Z-Wave USB Controller with best-in-class RF range Reference Application Design

The Z-Wave Alliance Z-Wave Reference Application Design (ZRAD) is a simple to copy, easy to modify, Open-Source Reference design of a Z-Wave best-in-class RF range device. ZRAD is not a product you can purchase, but anyone is welcome to manufacture and sell a product based on ZRAD. The objective is to accelerate Time-To-Market for Z-Wave products thru a simple to follow example with detailed step-by-step instructions.
See the docs/ZRADTechDocs.docx file for more details and the Theory of Operation.

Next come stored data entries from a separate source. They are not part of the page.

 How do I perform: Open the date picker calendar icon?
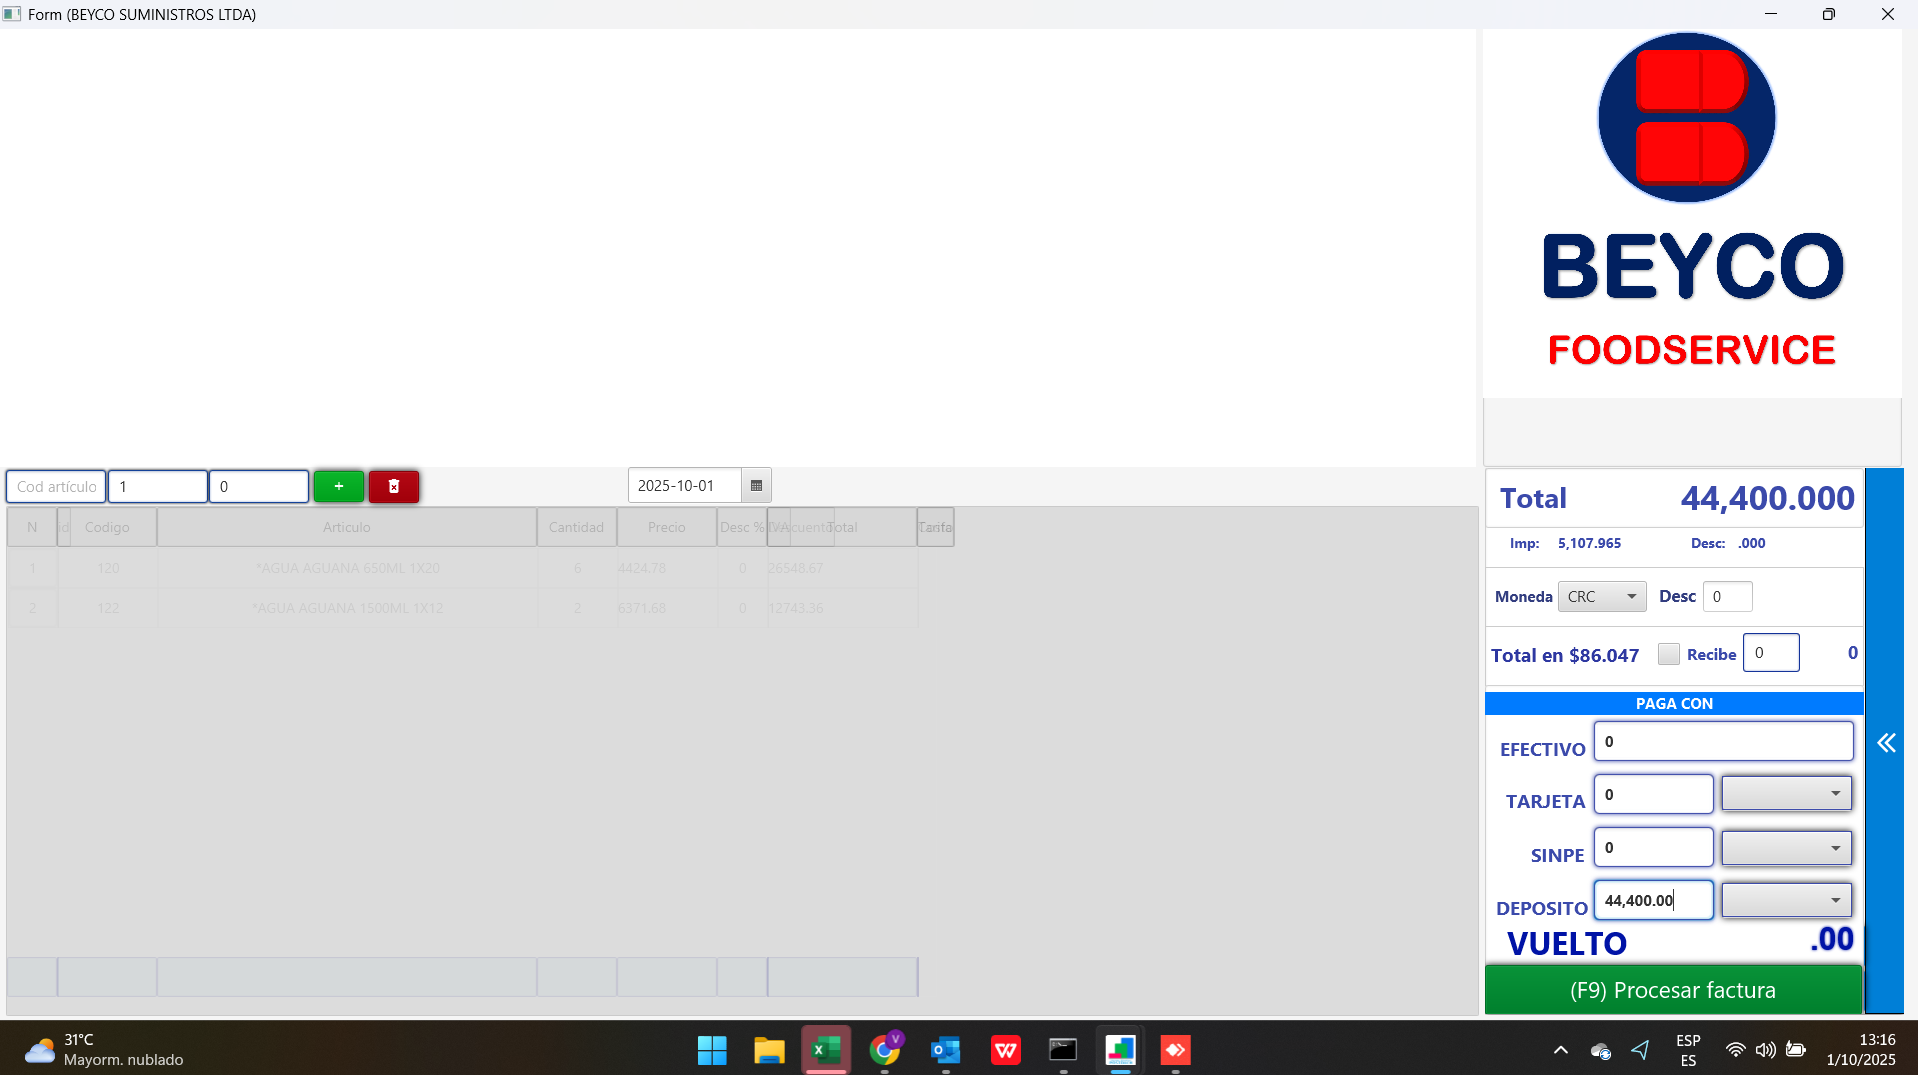pos(756,486)
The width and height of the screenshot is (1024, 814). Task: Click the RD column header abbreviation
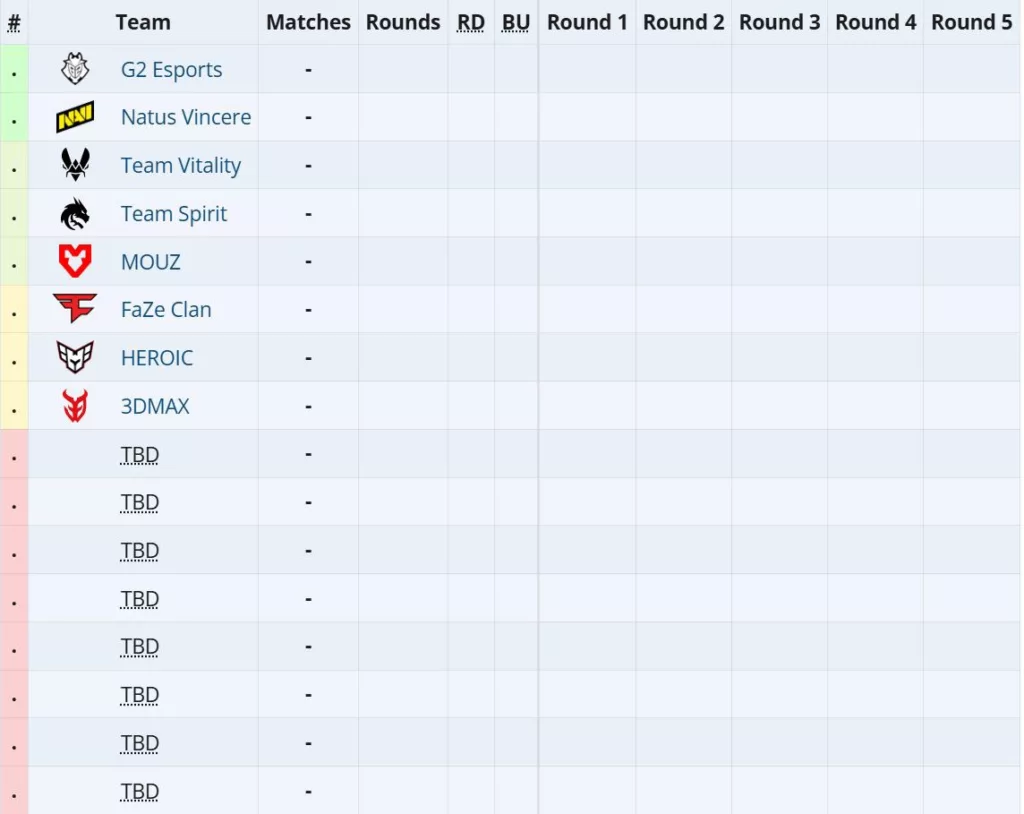click(x=471, y=22)
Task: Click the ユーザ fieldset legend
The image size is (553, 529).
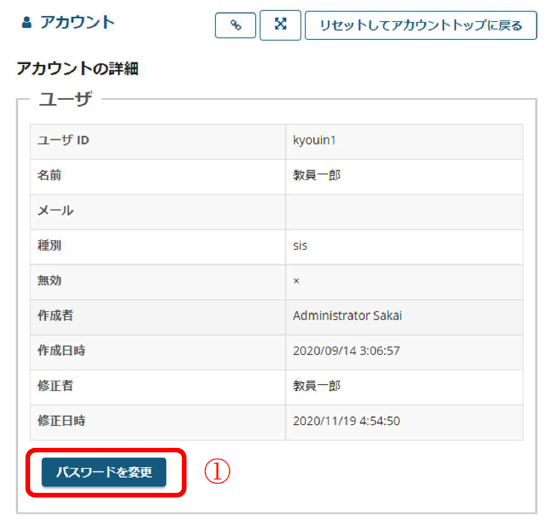Action: coord(66,99)
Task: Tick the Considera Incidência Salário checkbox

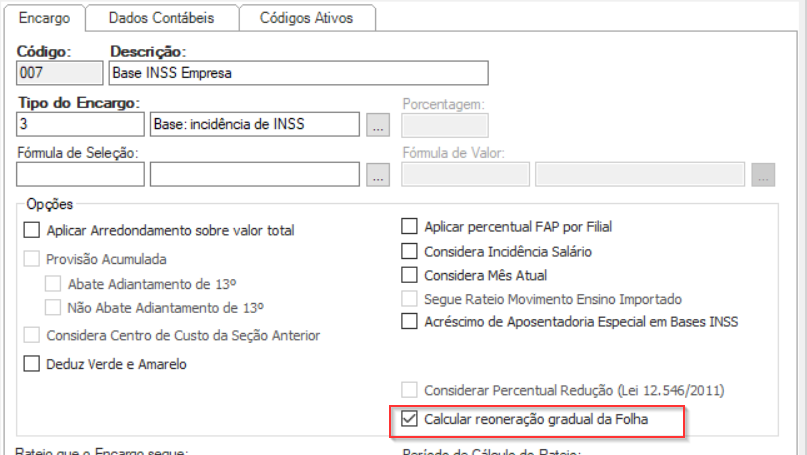Action: [409, 251]
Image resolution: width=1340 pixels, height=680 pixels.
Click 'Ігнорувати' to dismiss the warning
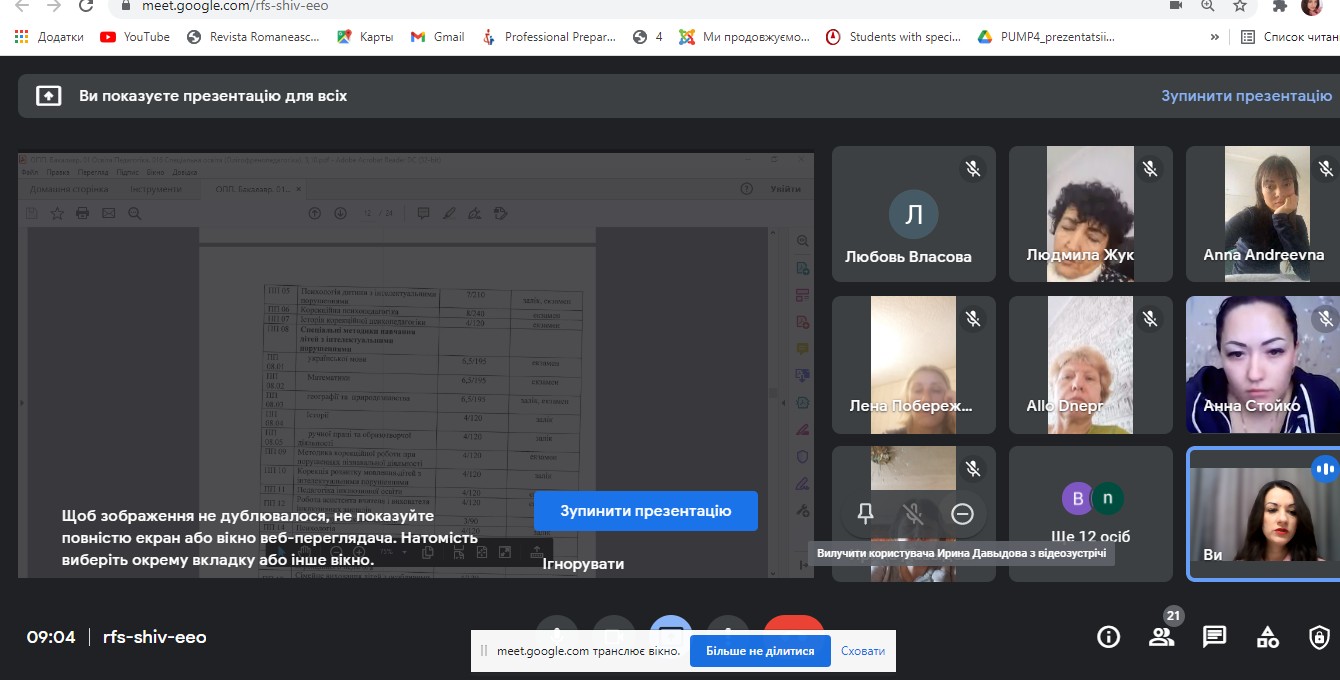[583, 564]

Setup - Simplicity Studio GDSK 4.4.2 (Z-Wave 7.21.2)

This setup guide assumes a ZRAD board has been assembled and is ready for programming. ZRAD can be programmed as either a Controller or an End Device. ZRAD uses the Silicon Labs EFR32ZG23A Z-Wave chip as the Z-Wave interface. The challenge with Simplicity Studio (SSv5) is that since this is a "custom" board, many of the automatic features of SSv5 do not work. Many aspects of the sample applications must be manually configured.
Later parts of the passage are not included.